Many filtering procedures are easy to implement in this way.

However, a list of dictionaries is not the only way to represent a tokenized document; it is used here purely to introduce the concept. The strategy employed by Lexos will be discussed further below.

Language Models¤

The easiest method for splitting a text into tokens is to use a simple rule-based approach, such as splitting the text on whitespace. However, this method is not always sufficient, especially for languages with complex morphology or syntax or where whitespace is not used to separate words (typical of Chinese, Japanese, and Korean, for instance). In these cases, it is often necessary to use a more sophisticated approach that takes into account the language's grammar and structure.

Lexos uses language models to automate the tokenization process. A language model is a statistical model that has been trained on a large corpus of texts in a specific language. It can be used to predict the likelihood of a sequence of words, which can help in identifying the boundaries between tokens. Language models can implement both rule-based and probabilistic strategies for separating document strings into tokens. The Lexos tokenizer module enables you to choose a language model appropriate to your data in order to split your texts into tokens.

Note

The tokenizer module is a big change for Lexos, as it formally separates tokenization from preprocessing. In the Lexos web app, users employ Scrubber to massage the text into shape using their implicit knowledge about the text's language. Tokenization then takes place by splitting the text according to a regular expression pattern (normally whitespace). By contrast, the Lexos tokenizer module uses a language model that formalizes the implicit rules and probabilities needed to tokenize the text. Because they have built-in explicit procedures appropriate to specific languages, language models can often do a better job of tokenization than the approach used in the Lexos web app.
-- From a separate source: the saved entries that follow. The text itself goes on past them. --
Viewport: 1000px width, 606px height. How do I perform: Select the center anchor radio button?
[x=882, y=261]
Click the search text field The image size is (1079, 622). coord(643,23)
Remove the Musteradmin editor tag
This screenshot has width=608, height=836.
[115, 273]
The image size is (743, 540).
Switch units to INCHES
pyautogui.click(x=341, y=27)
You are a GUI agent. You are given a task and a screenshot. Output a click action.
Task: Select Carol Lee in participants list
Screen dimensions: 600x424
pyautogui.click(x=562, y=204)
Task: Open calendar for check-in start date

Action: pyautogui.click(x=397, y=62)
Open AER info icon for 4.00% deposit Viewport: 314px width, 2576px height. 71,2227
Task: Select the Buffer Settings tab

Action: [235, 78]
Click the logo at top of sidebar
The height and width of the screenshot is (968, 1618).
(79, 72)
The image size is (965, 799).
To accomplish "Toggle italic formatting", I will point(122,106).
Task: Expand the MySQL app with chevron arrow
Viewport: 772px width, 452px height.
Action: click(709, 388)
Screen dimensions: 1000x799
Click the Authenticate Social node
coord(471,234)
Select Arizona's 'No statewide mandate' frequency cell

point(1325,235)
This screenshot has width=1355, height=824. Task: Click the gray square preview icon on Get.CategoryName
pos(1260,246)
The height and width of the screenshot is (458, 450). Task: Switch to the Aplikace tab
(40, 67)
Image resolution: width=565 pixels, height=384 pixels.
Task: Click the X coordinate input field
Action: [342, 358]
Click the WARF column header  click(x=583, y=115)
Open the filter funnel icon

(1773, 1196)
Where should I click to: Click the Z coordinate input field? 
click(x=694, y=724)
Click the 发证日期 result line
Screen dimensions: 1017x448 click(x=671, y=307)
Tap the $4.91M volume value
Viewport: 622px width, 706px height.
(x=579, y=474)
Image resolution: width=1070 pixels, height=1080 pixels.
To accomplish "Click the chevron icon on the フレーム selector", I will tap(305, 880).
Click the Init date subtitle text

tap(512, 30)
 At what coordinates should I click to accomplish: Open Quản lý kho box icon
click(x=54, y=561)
For languages such as Modern English, language models exist that can both split texts into tokens and automatically annotate tokens with attributes like parts of speech, lemmas, stop words, and other information. This procedure is often referred to as Natural Language Processing (NLP).

If no language model exists for the text's language, it will only be possible to tokenize using general rules, and it will not be possible to add other annotations (at the tokenization stage). But new language models, including models for historical languages, are being produced all the time, and this is a growing area of interest in the Digital Humanities.

There are some trade-offs to using language models. Because the algorithm does more than split strings, processing times can be greater. In addition, the tokenization procedure is not completely language agnostic. A language model is "opinionated" and it may overfit the data. At the same time, if no language model exists for the language being tokenized, the results may not be satisfactory. The Lexos strategy for handling this situation is described below.

Using Other Tokenizers

Many machine-learning tools — including the Lexos web app — deploy scikit-learn's CountVectorizer (and similar) classes to perform tokenizations. Such tools combine the process of tokenizing and counting tokens, whereas the Lexos tokenizer module keeps them separate. Moreover, tools like CountVectorizer use simple regular expression patterns to divide texts into tokens and do not leverage the capabilities of a language model. If you need a tool like CountVectorizer to perform tokenization but still want to make use of the NLP capabilities of the Lexos Tokenizer, there is an example of how to do it on the Document-Term Matrix page.

SpaCy Docs¤

Lexos uses the spaCy Natural Language Processing (NLP) library for loading language models and tokenizing texts. Because spaCy has excellent documentation and fairly wide acceptance in the Digital Humanities community, it is a good tool to use under the bonnet. SpaCy has a growing number of language models for a variety of languages, as well as wrappers for loading models from other common NLP libraries such as Stanford Stanza.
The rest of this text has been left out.